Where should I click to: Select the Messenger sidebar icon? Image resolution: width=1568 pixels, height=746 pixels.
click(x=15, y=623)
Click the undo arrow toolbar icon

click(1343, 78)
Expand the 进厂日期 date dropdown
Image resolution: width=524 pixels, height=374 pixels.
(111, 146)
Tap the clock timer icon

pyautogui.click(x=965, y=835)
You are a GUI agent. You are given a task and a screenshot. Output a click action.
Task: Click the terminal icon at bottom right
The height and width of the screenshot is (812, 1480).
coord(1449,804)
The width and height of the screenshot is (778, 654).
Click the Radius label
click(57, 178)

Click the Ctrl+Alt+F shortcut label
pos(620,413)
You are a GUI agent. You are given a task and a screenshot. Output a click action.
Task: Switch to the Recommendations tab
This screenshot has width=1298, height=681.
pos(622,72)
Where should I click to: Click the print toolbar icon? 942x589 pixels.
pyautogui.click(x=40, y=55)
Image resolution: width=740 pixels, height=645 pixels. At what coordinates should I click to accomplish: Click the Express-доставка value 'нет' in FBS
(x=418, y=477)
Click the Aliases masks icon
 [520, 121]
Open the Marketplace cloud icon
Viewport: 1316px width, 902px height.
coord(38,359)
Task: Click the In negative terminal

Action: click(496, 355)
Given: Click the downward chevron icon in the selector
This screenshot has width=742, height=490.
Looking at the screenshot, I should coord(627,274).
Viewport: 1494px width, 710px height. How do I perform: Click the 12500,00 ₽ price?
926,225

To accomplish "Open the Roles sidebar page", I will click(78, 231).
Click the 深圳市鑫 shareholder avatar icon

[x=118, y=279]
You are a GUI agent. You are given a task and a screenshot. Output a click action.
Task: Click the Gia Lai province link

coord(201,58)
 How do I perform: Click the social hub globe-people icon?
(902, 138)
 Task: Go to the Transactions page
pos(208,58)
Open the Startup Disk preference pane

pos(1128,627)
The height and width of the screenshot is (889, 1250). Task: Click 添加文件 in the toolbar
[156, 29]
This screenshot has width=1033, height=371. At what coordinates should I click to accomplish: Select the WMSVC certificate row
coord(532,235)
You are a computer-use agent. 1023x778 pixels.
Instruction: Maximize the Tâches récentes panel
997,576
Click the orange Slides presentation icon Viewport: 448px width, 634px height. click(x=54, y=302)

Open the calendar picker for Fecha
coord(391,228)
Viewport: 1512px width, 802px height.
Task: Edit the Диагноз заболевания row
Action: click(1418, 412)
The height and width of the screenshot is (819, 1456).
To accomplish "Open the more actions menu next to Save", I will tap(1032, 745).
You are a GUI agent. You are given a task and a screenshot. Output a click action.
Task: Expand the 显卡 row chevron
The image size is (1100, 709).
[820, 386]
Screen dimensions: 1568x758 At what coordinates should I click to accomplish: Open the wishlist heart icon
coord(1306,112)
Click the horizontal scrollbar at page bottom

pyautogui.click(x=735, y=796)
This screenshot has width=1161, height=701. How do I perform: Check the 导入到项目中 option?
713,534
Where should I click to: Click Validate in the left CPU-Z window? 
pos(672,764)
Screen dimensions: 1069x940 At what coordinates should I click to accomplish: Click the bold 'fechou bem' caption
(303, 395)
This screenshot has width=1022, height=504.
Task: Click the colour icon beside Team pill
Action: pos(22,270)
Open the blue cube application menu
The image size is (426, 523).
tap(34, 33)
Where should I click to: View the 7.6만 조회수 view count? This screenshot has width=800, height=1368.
☆ ☆ ☆ ☆
TASK DIRECTIONS
Number the lines above in a list, dropping any blank ones.

EXERCISE OUTPUT
1. Where should I click to: Select the Messenger sidebar icon? Image resolution: width=1568 pixels, height=746 pixels.
2. click(x=15, y=623)
3. Click the undo arrow toolbar icon
4. click(1343, 78)
5. Expand the 进厂日期 date dropdown
6. Image resolution: width=524 pixels, height=374 pixels.
7. (111, 146)
8. Tap the clock timer icon
9. pyautogui.click(x=965, y=835)
10. You are a GUI agent. You are given a task and a screenshot. Output a click action.
11. Task: Click the terminal icon at bottom right
12. The height and width of the screenshot is (812, 1480).
13. coord(1449,804)
14. The width and height of the screenshot is (778, 654).
15. Click the Radius label
16. click(57, 178)
17. Click the Ctrl+Alt+F shortcut label
18. pos(620,413)
19. You are a GUI agent. You are given a task and a screenshot. Output a click action.
20. Task: Switch to the Recommendations tab
21. This screenshot has width=1298, height=681.
22. pos(622,72)
23. Where should I click to: Click the print toolbar icon? 942x589 pixels.
24. pyautogui.click(x=40, y=55)
25. Image resolution: width=740 pixels, height=645 pixels. At what coordinates should I click to accomplish: Click the Express-доставка value 'нет' in FBS
26. (x=418, y=477)
27. Click the Aliases masks icon
28.  [520, 121]
29. Open the Marketplace cloud icon
30. Viewport: 1316px width, 902px height.
31. coord(38,359)
32. Task: Click the In negative terminal
33. Action: click(496, 355)
34. Given: Click the downward chevron icon in the selector
35. This screenshot has width=742, height=490.
36. Looking at the screenshot, I should coord(627,274).
37. Viewport: 1494px width, 710px height. How do I perform: Click the 12500,00 ₽ price?
38. 926,225
39. To accomplish "Open the Roles sidebar page", I will click(78, 231).
40. Click the 深圳市鑫 shareholder avatar icon
41. [x=118, y=279]
42. You are a GUI agent. You are given a task and a screenshot. Output a click action.
43. Task: Click the Gia Lai province link
44. coord(201,58)
45.  How do I perform: Click the social hub globe-people icon?
46. (902, 138)
47.  Task: Go to the Transactions page
48. pos(208,58)
49. Open the Startup Disk preference pane
50. pos(1128,627)
51. The height and width of the screenshot is (889, 1250). Task: Click 添加文件 in the toolbar
52. [156, 29]
53. This screenshot has width=1033, height=371. At what coordinates should I click to accomplish: Select the WMSVC certificate row
54. coord(532,235)
55. You are a computer-use agent. 1023x778 pixels.
56. Instruction: Maximize the Tâches récentes panel
57. 997,576
58. Click the orange Slides presentation icon Viewport: 448px width, 634px height. click(x=54, y=302)
59. Open the calendar picker for Fecha
60. coord(391,228)
61. Viewport: 1512px width, 802px height.
62. Task: Edit the Диагноз заболевания row
63. Action: click(1418, 412)
64. The height and width of the screenshot is (819, 1456).
65. To accomplish "Open the more actions menu next to Save", I will tap(1032, 745).
66. You are a GUI agent. You are given a task and a screenshot. Output a click action.
67. Task: Expand the 显卡 row chevron
68. The image size is (1100, 709).
69. [820, 386]
70. Screen dimensions: 1568x758 At what coordinates should I click to accomplish: Open the wishlist heart icon
71. coord(1306,112)
72. Click the horizontal scrollbar at page bottom
73. pyautogui.click(x=735, y=796)
74. This screenshot has width=1161, height=701. How do I perform: Check the 导入到项目中 option?
75. 713,534
76. Where should I click to: Click Validate in the left CPU-Z window? 
77. pos(672,764)
78. Screen dimensions: 1069x940 At what coordinates should I click to accomplish: Click the bold 'fechou bem' caption
79. (303, 395)
80. This screenshot has width=1022, height=504.
81. Task: Click the colour icon beside Team pill
82. Action: pos(22,270)
83. Open the blue cube application menu
84. The image size is (426, 523).
85. tap(34, 33)
86. Where should I click to: View the 7.6만 조회수 view count? This screenshot has width=800, height=1368.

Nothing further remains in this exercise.